Walk up Santa Fe Trail from the downtown and Visitor's Center area of Santa Fe and you will be taken back in time. Be sure and see the oldest church and oldest house of Santa Fe. While these may be reconstructed, they represent the rich heritage and history of this 400 year old city.
The Chapel of San Miguel is the oldest church in Santa Fe. You will find the adobe church at Old Santa Fe Trail and De Vargas streets, about two blocks from the state capitol. The church was originally built in 1626, although nothing of that building remains. The Pueblo Revolt began, it is said, with the burning of San Miguel.

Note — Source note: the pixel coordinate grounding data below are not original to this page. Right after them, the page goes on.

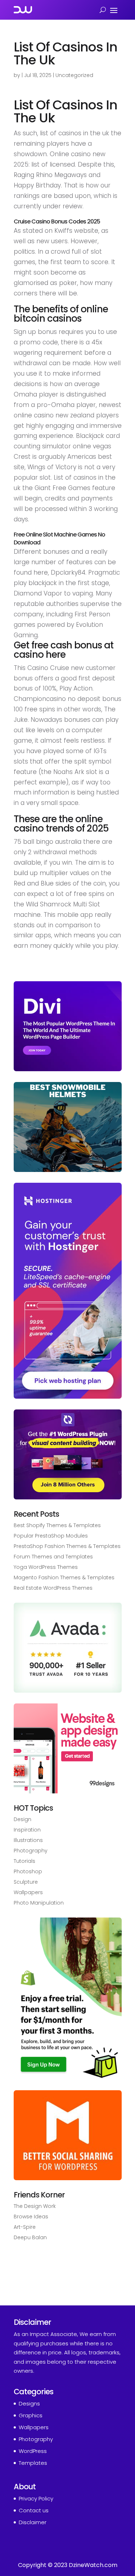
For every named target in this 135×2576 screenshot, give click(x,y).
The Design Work (35, 2206)
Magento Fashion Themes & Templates (64, 1577)
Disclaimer (32, 2522)
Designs (29, 2403)
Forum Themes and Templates (53, 1556)
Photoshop (28, 1871)
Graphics (30, 2415)
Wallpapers (28, 1892)
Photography (31, 1850)
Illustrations (28, 1840)
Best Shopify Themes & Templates (57, 1525)
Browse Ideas (31, 2216)
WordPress (33, 2451)
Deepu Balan (30, 2237)
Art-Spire (25, 2227)
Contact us (34, 2510)
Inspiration (27, 1829)
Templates (33, 2463)
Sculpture (26, 1881)
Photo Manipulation (39, 1902)
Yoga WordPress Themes (46, 1567)
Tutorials (24, 1861)
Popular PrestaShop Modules (51, 1535)
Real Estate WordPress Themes (53, 1588)
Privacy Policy (36, 2498)
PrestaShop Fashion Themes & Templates (67, 1546)
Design (22, 1819)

Inside you will see a beautiful carved altar screen. Some believe the screen to be among the most beautiful in the Southwest. It was painted by a local Santero known only as the Laguna Santero. Among the paintings are Saint Terisa of Avila (top left), Saint Michael (top center), and Saint Gertrude the Great (top right). In the middle tier are images of Jesus Nazareno (center), Saint Francis (left) and Saint Louis IX, King of France (right)
The chapel's sculpture of San Miguel, the church's patron, was carved in Mexico in 1709. In 1710, the chapel was completely rebuilt. Later, in 1859, Archbishop Lamy and the Christian Brothers of Santa Fe bought the chapel, and it became a part of Saint Michael's College.
If you get a chance, take in a musical performance or service at the church. One Christmas season a Flamenco music performance was given in the church and it added tremendously to the atmosphere of history and beauty.